We sat down and the hot chocolates were SEVEN F"!%$ING DOLLARS. That´s cruel. Double cruel. So we just had a glass of water. I think the waitress felt sorry for us, so she refilled Greg´s tea cup twice.
A tour group arrived -- one of those organized group with people who wear cashmere scarves and Italian leather shoes. (Now, I don´t have anything against cashmere clad people, but if I were wearing cashmere and saw three of the scraggliest, saddest looking backpackers, I´d invite them for a coffee .. or chocolate. Or at least I wouldn´t gawk at them as if they were mountain beasts.) Anyway, I think we kind of scared them, so the maitre-de was very happy to point us to the campground.
We dragged ourselves to what we thought was a campsite (it turned out to be a horse pasture .. the campsite was about 100 - 200 more meters down the road). None of us were in any shape to go farther at all (and we still had two days left. We hadn´t even gotten to the Towers yet. Bloody hell.)
After setting up camp, the sky turned an iridescent blue with cotton-candy clouds that made everything glow pink. It was like standing under a pink spotlight. The entire field turned pink. Sydney, my niece, would´ve been very very happy to see that the whole world turned the color of her princess dresses.
The light in the sky is magic here.
The next morning, we got in a little trouble for camping in the horse pasture, but really, we didn´t care. Plus, we started using my eye to our advantage. People automatically stepped back and treated us nicer -- visible wounds are good for sympathy.
 
Chapter: The Towers!
 
 
The next day, we packed up and trekked 500 meters up (in about six kilometers) to our last camp site, then scrambled up 500 meters more over boulders and stones to get to the base of the towers -- three immense, majestic, granite towers next to a lime-green lake. The glacial ice cracked and tumbled off the towers in cascades and waterfalls.
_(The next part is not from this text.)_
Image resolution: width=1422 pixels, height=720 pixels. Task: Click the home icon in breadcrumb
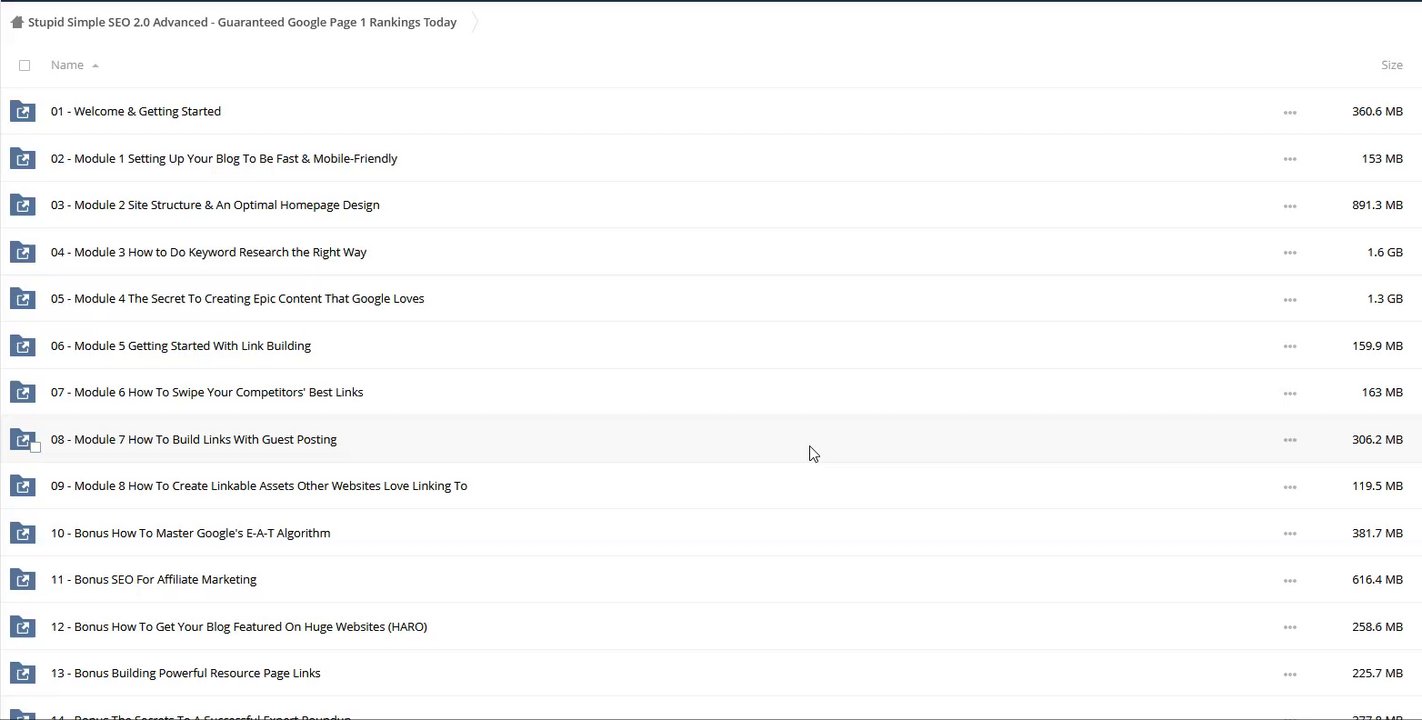point(17,22)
Head pounding, wobbly legs, still a bit freaked out about wind, and totally exhausted, I sat next to Cesar and stared at the towers in awe.
 
It was worth it.
 
That night, Greg threatened to erase all the photos of the past week. (He´s a bit shell-shocked.) Cesar and I said, "What a great week! What a great hike!"
Greg stared at us and said, "Jesus, I´d hate to see what a bad hike is for you guys."
 
Chapter: WE MADE IT!
 
We hiked out to where the bus was going to pick us up in RECORD time. We had french fries while waiting for the bus. FRENCH FRIES! After a week of oatmeal, dried fruit, and top ramen, they tasted divine.
I have a major shiner (I look like I´ve been in a bar fight and lost.) We´re all too skinny now, so I can`t wait to get back to Argentina´s gelati and cow-sized portions of beef. We leave for El Calafate tomorrow to see Perito Moreno (the famous glacier that breaks off every three years) then we´ll be back in Buenos Aires soon for work and to enjoy what could be even more harrowing than the Torres del Paine -- a soccer match between Boca Juniors and  River Plate ..
 
And I don´t intend to backpack. At least not for a little while.